→ Estratto:
---+---

Forse la parte più importante di tutte è il paragrafo a pagina 12, in cui si afferma che i “bail-in devono essere applicati sia ai debiti esistenti che ai debiti emessi dopo l’introduzione del bail-in“.

In altre parole, quando si tratta di decisioni di investimento, è retroattiva. In teoria, le proposte del FMI sono basate sulle nazioni che hanno attuato la legislazione del bail-in in anticipo, per cui gli investitori sono avvertiti, e i rendimenti dei titoli che sono oggetto di bail-in dovrebbero aumentare proporzionalmente, in quanto il mercato valuta il premio assicurativo che dovrebbe ricevere per fornire questa protezione ad altri investitori.

Tuttavia, nel mondo reale, come riconosce il Fondo monetario internazionale, quando si ha bisogno delle attività – se ne ha bisogno. Quindi il governo le prende, indipendentemente dal fatto che l’investitore avesse qualche idea, al momento in cui aveva fatto l’investimento, che sarebbero potuti diventare una “assicurazione” e che i loro attivi effettivamente avrebbero potuto essere presi e convertiti in azioni potenzialmente inutili.

La fonte della “libera” assicurazione

Ora esaminiamo più da vicino le potenziale fonti di questa cura miracolosa per le crisi finanziarie, che consente salvataggi senza limiti, e che non richiede l’aumento delle tasse o del deficit.

Lo faremo prendendo in considerazione qualcosa che si considera raramente, e cioè cosa sono realmente i risparmi.

Quando facciamo un deposito presso una banca, stiamo prendendo le nostre risorse e le consegnamo alla banca perché ne faccia uso.

---+---

→ Elenco:
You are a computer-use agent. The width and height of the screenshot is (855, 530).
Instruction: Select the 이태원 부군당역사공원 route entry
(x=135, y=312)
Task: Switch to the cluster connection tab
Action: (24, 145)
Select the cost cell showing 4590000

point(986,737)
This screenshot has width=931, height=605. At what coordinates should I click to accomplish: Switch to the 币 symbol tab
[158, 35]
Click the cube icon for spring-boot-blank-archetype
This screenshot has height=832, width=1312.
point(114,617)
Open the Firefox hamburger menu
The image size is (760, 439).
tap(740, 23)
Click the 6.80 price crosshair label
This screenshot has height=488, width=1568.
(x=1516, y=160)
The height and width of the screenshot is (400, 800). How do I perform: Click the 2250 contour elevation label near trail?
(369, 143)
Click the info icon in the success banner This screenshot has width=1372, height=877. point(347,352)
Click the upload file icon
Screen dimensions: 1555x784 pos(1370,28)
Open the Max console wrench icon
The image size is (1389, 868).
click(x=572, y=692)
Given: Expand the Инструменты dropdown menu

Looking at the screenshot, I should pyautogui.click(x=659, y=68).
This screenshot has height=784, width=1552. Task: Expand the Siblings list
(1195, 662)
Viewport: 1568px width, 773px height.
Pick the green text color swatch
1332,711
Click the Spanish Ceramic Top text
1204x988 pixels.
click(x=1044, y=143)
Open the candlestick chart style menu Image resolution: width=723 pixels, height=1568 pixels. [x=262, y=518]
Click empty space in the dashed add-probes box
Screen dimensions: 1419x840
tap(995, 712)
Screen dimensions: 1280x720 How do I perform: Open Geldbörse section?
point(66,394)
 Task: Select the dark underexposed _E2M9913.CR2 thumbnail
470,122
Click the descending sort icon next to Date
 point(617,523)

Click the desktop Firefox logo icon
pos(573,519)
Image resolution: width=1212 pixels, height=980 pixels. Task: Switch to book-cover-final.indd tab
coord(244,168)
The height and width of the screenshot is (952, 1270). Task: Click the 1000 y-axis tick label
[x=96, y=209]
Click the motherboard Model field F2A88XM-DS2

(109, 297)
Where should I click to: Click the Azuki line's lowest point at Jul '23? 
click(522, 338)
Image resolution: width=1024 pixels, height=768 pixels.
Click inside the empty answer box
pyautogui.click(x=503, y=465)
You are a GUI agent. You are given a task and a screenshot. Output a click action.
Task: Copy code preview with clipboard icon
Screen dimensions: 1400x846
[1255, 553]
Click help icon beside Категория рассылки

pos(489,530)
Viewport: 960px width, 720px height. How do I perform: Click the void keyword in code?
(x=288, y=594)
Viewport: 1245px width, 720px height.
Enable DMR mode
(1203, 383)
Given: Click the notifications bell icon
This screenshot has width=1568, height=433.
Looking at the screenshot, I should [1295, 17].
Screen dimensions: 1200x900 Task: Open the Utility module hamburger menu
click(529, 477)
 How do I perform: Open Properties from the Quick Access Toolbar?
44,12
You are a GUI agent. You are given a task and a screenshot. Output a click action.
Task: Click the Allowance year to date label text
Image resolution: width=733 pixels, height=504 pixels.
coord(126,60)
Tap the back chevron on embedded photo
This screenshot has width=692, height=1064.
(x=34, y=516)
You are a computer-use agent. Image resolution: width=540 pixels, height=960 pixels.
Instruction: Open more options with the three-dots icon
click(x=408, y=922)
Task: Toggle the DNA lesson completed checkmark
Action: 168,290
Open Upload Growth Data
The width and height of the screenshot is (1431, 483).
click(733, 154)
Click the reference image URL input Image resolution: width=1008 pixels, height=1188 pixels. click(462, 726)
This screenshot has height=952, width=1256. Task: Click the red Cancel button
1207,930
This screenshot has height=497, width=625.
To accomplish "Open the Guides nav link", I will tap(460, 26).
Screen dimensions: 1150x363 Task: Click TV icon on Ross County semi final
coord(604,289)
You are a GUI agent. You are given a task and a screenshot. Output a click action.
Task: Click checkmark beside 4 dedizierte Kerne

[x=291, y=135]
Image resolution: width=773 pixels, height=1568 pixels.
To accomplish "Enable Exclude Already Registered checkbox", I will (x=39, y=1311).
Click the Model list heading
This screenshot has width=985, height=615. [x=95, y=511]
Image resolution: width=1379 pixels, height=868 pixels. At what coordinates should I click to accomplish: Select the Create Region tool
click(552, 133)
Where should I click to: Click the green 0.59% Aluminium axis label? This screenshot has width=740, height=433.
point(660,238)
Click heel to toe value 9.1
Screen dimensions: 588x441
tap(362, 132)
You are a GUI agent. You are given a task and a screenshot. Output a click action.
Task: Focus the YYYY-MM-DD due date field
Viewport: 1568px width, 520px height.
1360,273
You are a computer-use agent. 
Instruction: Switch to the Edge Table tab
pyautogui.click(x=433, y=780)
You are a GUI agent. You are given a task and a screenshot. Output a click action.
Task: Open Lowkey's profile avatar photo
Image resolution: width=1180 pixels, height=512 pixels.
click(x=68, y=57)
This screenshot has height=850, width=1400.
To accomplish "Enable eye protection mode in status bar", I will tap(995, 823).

---+---

→ Consegna: Secondo l'estratto, perché in teoria i rendimenti dei titoli soggetti a bail-in dovrebbero aumentare? Rispondi in una, due o tre frasi. Il materiale è indipendente dall'estratto.

→ Soluzione: In teoria gli investitori sono avvertiti, perché le proposte del FMI si basano su nazioni che hanno adottato in anticipo la legislazione sul bail-in. I rendimenti dovrebbero quindi aumentare proporzionalmente, in quanto il mercato valuta il premio assicurativo che dovrebbe ricevere per fornire questa protezione ad altri investitori.